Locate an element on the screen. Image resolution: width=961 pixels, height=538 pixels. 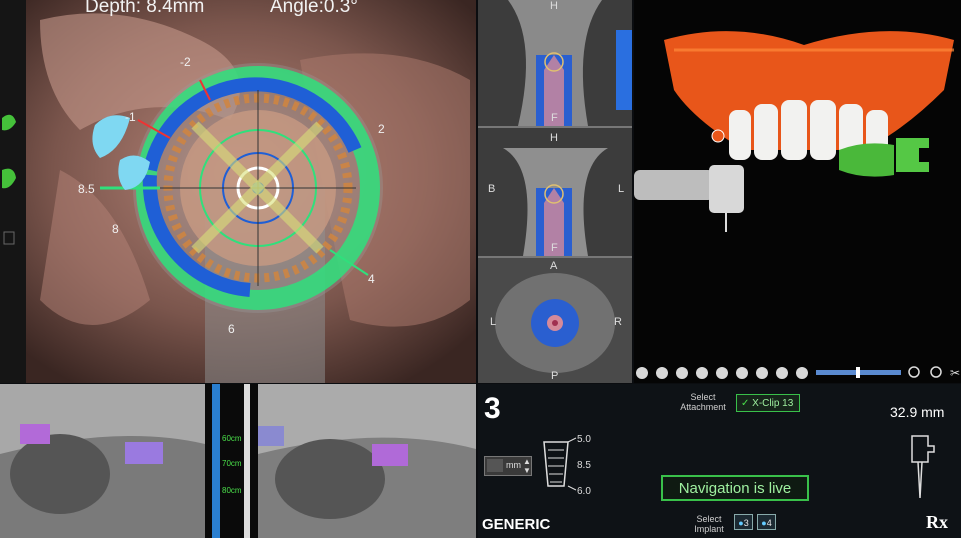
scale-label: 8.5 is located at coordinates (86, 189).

--

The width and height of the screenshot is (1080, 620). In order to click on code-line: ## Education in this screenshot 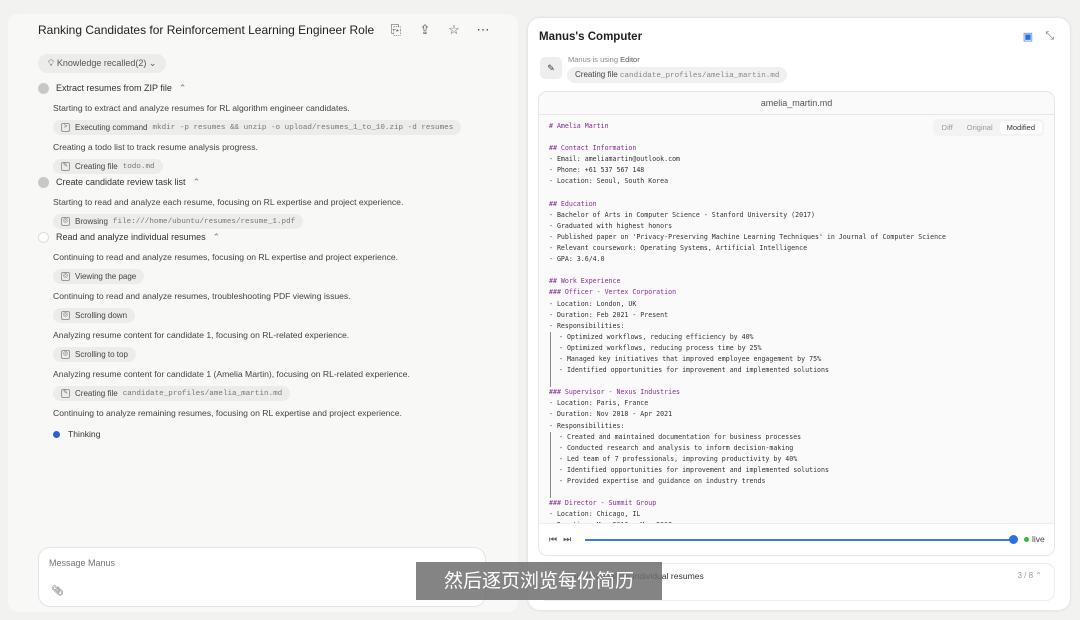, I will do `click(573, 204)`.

* * *

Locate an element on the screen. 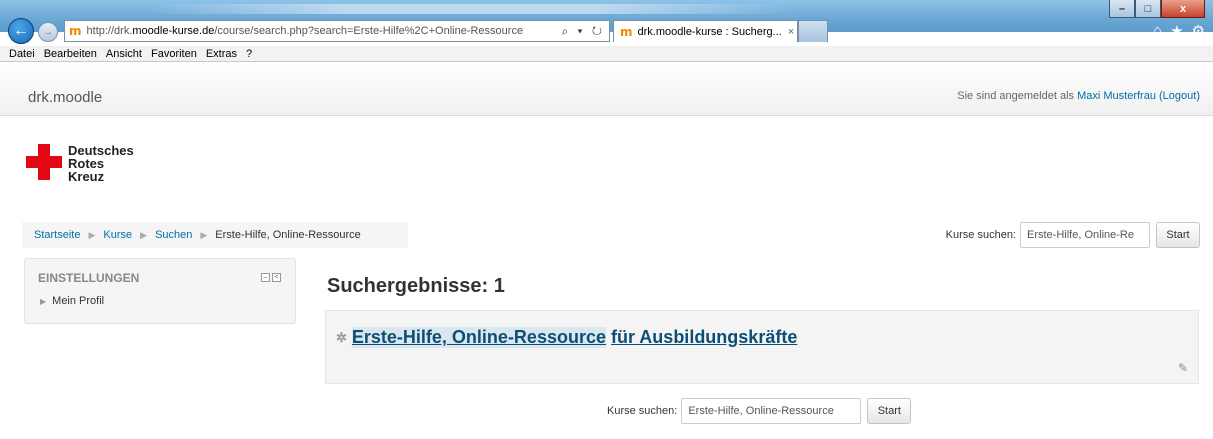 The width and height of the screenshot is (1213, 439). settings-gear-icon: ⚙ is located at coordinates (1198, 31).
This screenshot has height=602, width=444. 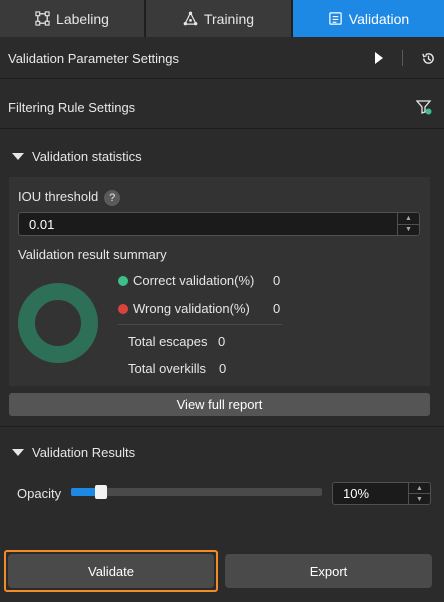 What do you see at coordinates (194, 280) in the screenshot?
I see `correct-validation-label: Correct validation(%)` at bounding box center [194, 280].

# Exercise description
Duplicate the records from the line containing "Locate an element on the screen. Image" through the line containing "scale-label: 8.5 is", leaving the pictures out.

# Completed task
Locate an element on the screen. Image resolution: width=961 pixels, height=538 pixels. 
scale-label: 8.5 is located at coordinates (86, 189).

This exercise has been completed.